▶ What you should do:
With the images removed, reproduce each entry below word for word.

Collected data entries:
-- Opening Marker --

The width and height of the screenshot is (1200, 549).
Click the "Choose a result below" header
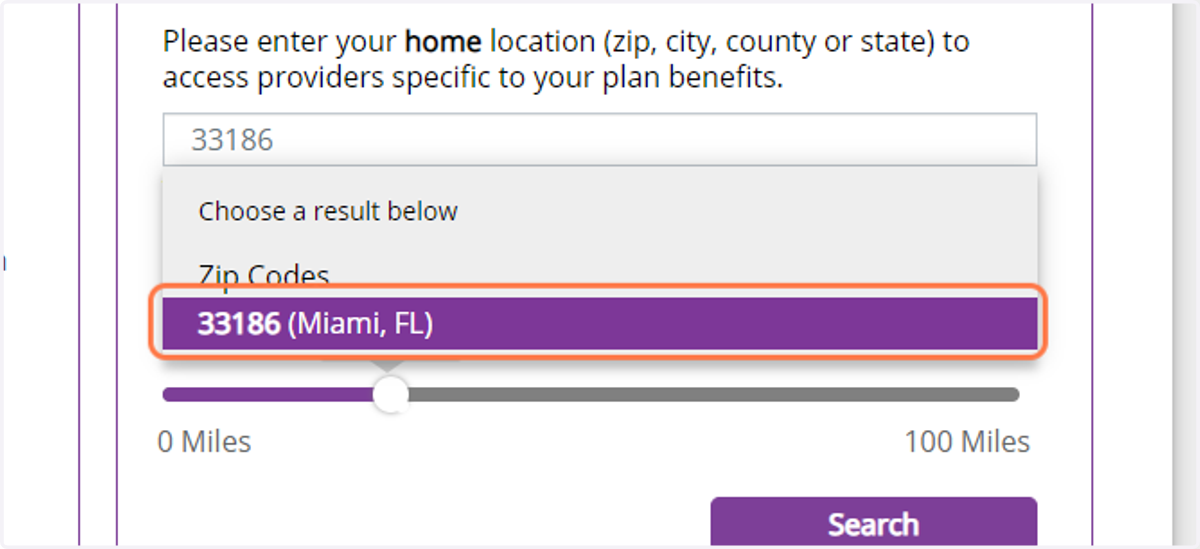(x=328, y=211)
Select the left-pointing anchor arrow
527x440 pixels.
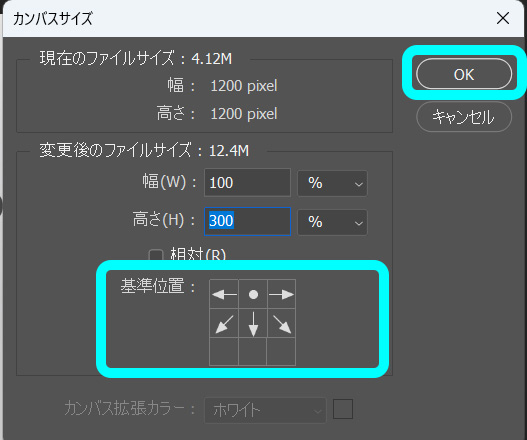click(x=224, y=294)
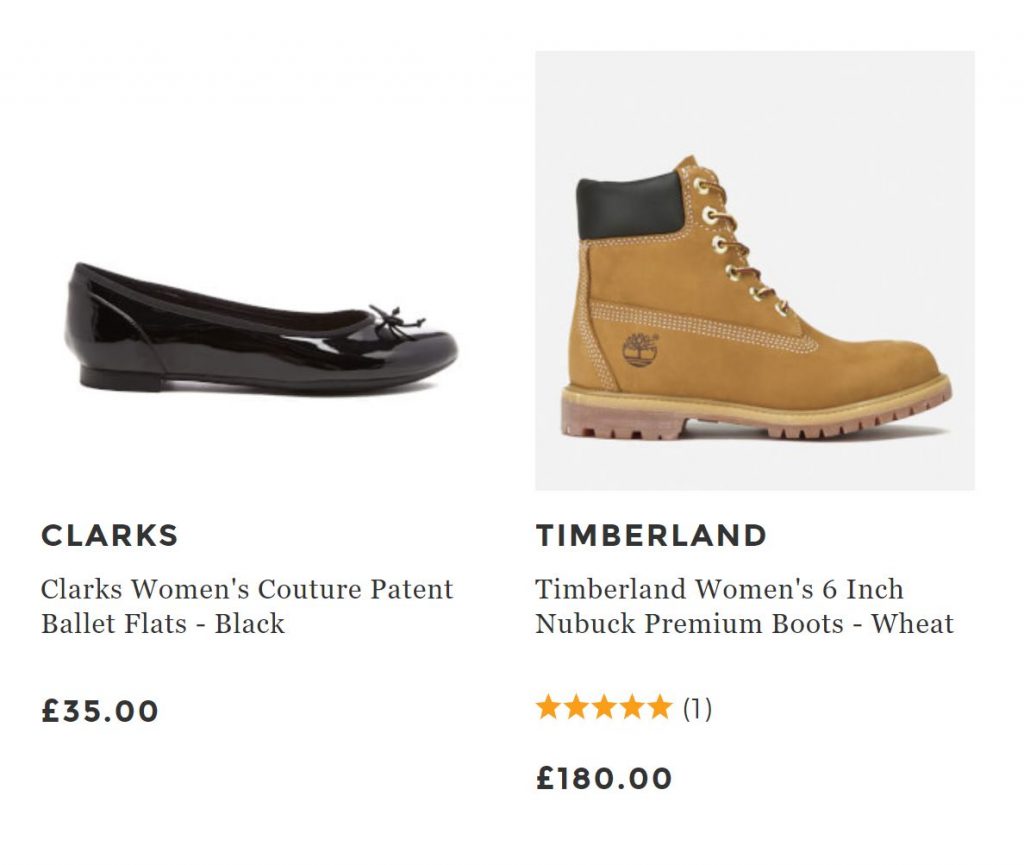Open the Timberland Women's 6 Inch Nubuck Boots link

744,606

-- Closing Marker --

▶ Solution for this exercise:
The width and height of the screenshot is (1200, 549).
Click the "Choose a result below" header
(x=328, y=211)
Select the left-pointing anchor arrow
527x440 pixels.
click(x=224, y=294)
Open the Timberland Women's 6 Inch Nubuck Boots link

744,606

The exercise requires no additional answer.